§ Excerpt
## Begin
There is spiritual wisdom in being reconciled to God quickly. While we are alive, there is hope for forgiveness of sin and salvation. After death, it will be too late to be reconciled to God. Therefore, let us not sleep, let us not slumber, until we have peace with God. All who continue in a guilty state of hostility to God, are continually exposed to being arrested by His justice to receive the most dreadful instances of His wrath.

The irresponsible behavior of King David was arrested when the Word of the Lord came to him through the prophet Nathan saying,

“Thou are the man who has done evil.”

The wrath of God fell on David’s household.

A child died.

A son rebelled.

A kingdom was divided (2 Samuel 12:7-13).

After Jesus was taken into custody by the Temple Guard in the Garden of Gethsemane, the conscience of Judas Iscariot was arrested. He had betrayed the Lord of Glory.

The wrath of God fell on the man who would have been better off if he had never been born.

Judas found a rope, and hung himself.

His body dropped down over a cliff, and split open.

His intestines spilled out (Acts 1:18).
## End
§ Dataset entries
## Begin
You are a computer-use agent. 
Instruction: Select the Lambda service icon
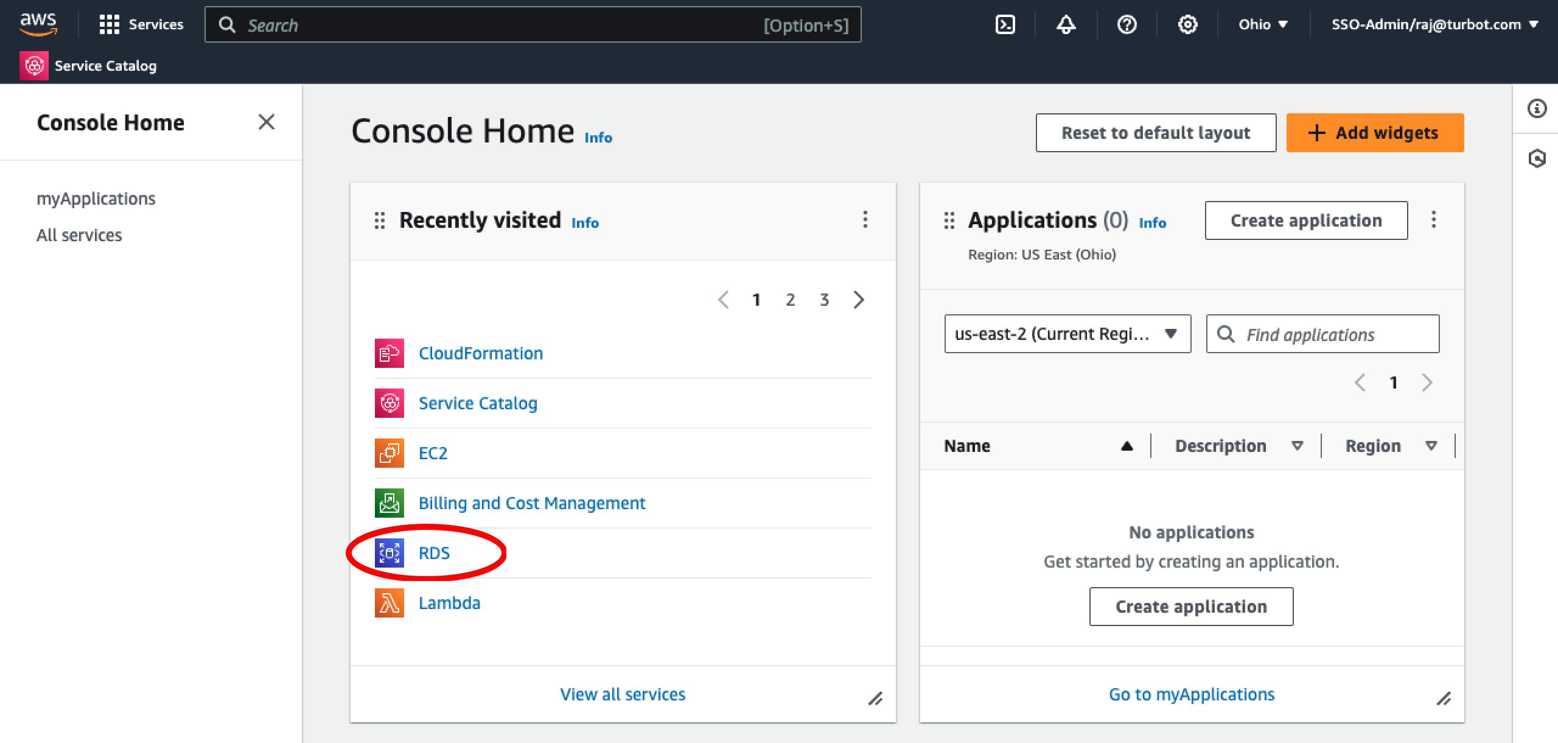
## End
## Begin
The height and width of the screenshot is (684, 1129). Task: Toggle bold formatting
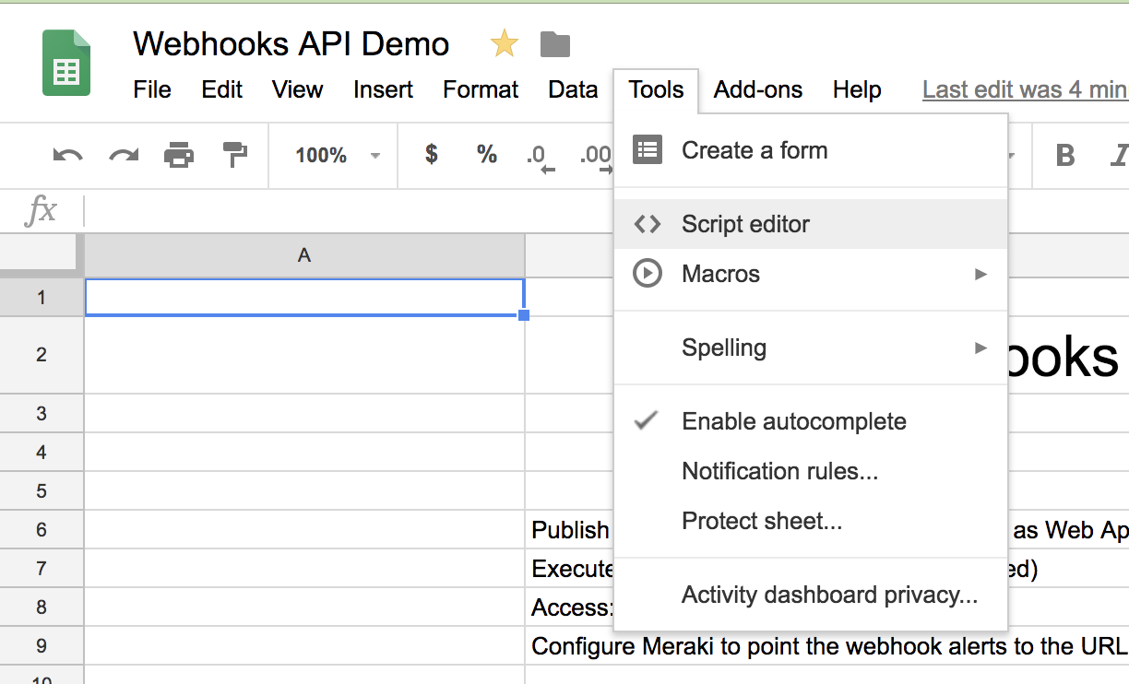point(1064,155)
## End
## Begin
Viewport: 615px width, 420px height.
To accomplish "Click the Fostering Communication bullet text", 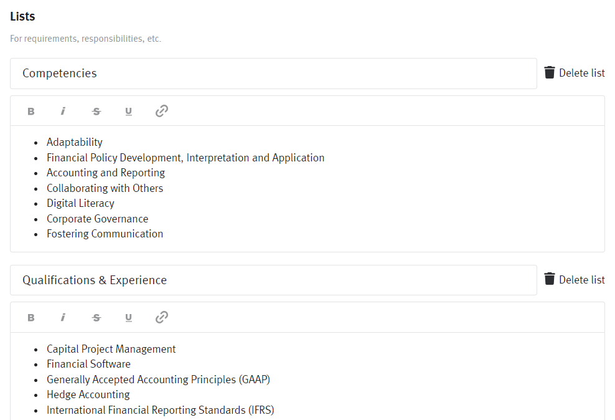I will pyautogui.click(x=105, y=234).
## End
§ Task list
[A] Rewrite the excerpt on reconciliation with God from "The wrath of God fell on the" to "out (Acts 1:18).", putting "cord" in place of "rope".
[B] Write the next part of the excerpt on being reconciled to God, picking up after its final sentence.

§ Exercise answers
[A]
The wrath of God fell on the man who would have been better off if he had never been born.

Judas found a cord, and hung himself.

His body dropped down over a cliff, and split open.

His intestines spilled out (Acts 1:18).

[B]
In the resurrection, Judas will meet Jesus again, face to face. But this time, there will be no kiss of betrayal. Judas will be face to face with Jesus as the the Judge, for all judgment is committed to the Son (John 5:22). Though Jesus is rejected by guilty men, women, and young people, as Saviour, He cannot be escaped as their Judge. We read in the Revelation how people will one day say

“to the mountains and rocks, Fall on us, and hide us from the face of Him that sitteth on the throne, and from the wrath of the Lamb: 17 For the great day of his wrath is come; and who shall be able to stand?” (Rev. 6:16, 17)

It is a fearful thing to be turned over to the Lord Jesus, when the Lamb shall become the Lion.

Holy Angels are the officers who will bring the guilty, the unrepentant, the unbelieving, to their destination.

“The Son of man shall send forth his angels, and they shall gather out of his kingdom all things that offend, and them which do iniquity; 42 And shall cast them into a furnace of fire: there shall be wailing and gnashing of teeth” (Matt. 13:41, 42).

In the process of administering divine justice, demons are also used by the Lord, who gives to  the devils the power of death to execute unbelievers.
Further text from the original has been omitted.